Assessoria de Comunicação Social
Data: 06/02/2006 Por Aline D'Eça

 

Encaminhadas à AL sugestões
para regularizar meia-entrada

O Centro de Apoio Operacional às Promotorias de Justiça do Consumidor (Ceacon), por intermédio de seu coordenador, o promotor de Justiça Rogério Queiroz, encaminhou para a Assembléia Legislativa do Estado da Bahia sugestões de mudanças na legislação estadual sobre o direito dos estudantes à meia-entrada. No ofício, direcionado à Comissão de Defesa ao Consumidor, as queixas são o não cumprimento da legislação pelas casas de entretenimento, a falta de fiscalização, o alto custo para confecção das carteiras e o elevado número de carteiras emitidas por entidades estudantis para pessoas que não se enquadram na condição de estudante.
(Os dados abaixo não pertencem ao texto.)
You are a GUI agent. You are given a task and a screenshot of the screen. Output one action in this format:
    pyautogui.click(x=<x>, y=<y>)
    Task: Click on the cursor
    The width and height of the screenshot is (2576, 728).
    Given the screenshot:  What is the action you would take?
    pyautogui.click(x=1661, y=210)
Uma das soluções sugeridas diz respeito à reforma de toda a legislação estadual, em especial da Constituição, a fim de atribuir o direito à meia-entrada, em todo o Estado da Bahia, a pessoas menores de uma idade pré-determinada .

O ofício, assinado por promotores de Justiça do Consumidor, esclarece que “não parece justo que ao estudante esteja consagrado constitucionalmente o direito à meia-entrada, mas para exercitá-lo tenha que desembolsar valor excedente e desnecessário, destinado a outras finalidades que não a simples confecção do documento”. A incoerência, de acordo com os promotores, está no fato de a Constituição do Estado da Bahia, em seu artigo 274, condicionar o exercício de um direito do estudante à aquisição de um documento, o qual apenas deveria servir para identificar as pessoas que livremente quisessem integrar alguma associação, entrando em conflito com a Constituição Federal, que prevê que ninguém pode ser obrigado a associar-se ou permanecer associado.

Vários pontos vulneráveis da legislação que regularizam a meia-entrada, mas que dão brechas para que os não estudantes consigam obter o benefício, também são apontadas: a Medida Provisória nº. 2.208/2001, que estatui que a qualificação de estudante seria feita por documentos expedidos tanto por agremiações estudantis, quanto por estabelecimentos de ensino, não é possível de ser concretizada diante da variedade de carteiras emitidas por dezenas de associações; a Lei nº. 5.894/90, que atribui à Secretaria Estadual de Educação a competência para autenticar as carteiras emitidas por entidades estudantis, não é eficiente, uma vez que não há a fiscalização necessária sobre a real condição de estudante mesmo do aluno matriculado. Mais uma situação de vulnerabilidade da legislação é a matrícula realizada em curso livre, como o pré-vestibular, não considerado curso regular pela Lei de Diretrizes e Bases da Educação Nacional (Lei nº. 9.394/96): a Constituição Estadual não sugere a concessão do benefício ao estudante de curso livre e a Lei nº. 6.961/96 absorve os alunos de cursos pré-vestibulares.

Um dos argumentos sustentados no documento encaminhado à Assembléia Legislativa é o de que, ao garantir a meia-entrada a pessoas dentro de uma determinada faixa etária, tal como conferido aos idosos no transporte público, seria possível combater de forma eficaz uma série de inconveniências, como: a prática do crime de falsidade ideológica, a injusta onerosidade ao exercício do direito, o desvio de recursos da sua finalidade e, até mesmo, os elevados custos para manutenção do serviço público vinculado. Também foi sugerida a implantação de um sistema seguro através do qual um órgão público aferisse a qualidade de estudante do requerente na matrícula e sua freqüência às aulas.